*Task objective*
Each line of the data that includes "agent" must be copied.

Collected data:
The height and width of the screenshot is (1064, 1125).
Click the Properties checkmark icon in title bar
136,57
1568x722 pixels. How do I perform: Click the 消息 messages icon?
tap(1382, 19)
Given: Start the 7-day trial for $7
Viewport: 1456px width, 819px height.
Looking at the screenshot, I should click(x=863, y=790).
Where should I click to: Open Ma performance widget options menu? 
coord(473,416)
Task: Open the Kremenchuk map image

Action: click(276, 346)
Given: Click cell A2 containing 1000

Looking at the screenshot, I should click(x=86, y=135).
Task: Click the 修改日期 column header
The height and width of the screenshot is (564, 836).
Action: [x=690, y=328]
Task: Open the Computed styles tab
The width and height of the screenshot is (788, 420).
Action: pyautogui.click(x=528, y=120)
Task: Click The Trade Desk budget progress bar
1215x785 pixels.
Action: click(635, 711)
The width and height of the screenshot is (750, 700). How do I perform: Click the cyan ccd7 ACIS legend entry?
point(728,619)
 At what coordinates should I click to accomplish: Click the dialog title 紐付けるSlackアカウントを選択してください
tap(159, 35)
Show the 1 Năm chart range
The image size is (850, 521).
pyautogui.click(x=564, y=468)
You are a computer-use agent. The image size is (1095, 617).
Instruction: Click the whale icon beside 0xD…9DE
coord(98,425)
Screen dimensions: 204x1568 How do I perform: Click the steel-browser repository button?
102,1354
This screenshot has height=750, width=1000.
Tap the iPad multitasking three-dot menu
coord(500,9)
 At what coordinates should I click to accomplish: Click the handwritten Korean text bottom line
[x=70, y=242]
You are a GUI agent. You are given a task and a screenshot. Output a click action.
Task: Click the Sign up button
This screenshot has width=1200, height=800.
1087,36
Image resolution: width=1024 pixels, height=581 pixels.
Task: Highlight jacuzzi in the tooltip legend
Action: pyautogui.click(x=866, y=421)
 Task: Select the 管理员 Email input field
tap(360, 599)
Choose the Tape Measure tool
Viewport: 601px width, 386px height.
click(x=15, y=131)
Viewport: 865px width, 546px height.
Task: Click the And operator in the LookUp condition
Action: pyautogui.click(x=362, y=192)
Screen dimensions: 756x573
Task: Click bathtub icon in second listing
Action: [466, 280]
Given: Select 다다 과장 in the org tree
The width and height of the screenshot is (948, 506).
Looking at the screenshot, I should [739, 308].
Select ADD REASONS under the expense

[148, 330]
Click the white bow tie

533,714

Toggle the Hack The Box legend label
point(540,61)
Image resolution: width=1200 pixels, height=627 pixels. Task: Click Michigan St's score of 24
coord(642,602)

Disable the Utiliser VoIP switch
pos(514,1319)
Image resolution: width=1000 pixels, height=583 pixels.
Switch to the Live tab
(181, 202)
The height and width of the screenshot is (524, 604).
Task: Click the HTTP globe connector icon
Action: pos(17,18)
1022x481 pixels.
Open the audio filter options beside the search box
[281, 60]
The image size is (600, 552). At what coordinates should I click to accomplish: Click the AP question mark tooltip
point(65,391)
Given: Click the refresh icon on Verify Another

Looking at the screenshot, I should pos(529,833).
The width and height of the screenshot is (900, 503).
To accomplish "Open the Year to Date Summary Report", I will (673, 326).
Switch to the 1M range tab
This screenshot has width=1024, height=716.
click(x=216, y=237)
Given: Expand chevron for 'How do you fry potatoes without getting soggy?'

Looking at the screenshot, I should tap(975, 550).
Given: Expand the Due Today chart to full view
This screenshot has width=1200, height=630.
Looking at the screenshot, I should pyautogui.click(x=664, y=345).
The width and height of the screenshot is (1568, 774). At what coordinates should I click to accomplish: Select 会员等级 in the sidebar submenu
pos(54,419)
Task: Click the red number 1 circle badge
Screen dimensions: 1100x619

*Exercise output*
You are a computer-use agent. The image size is (1095, 617).
You are a GUI agent. You are given a task and a screenshot. Output a click action.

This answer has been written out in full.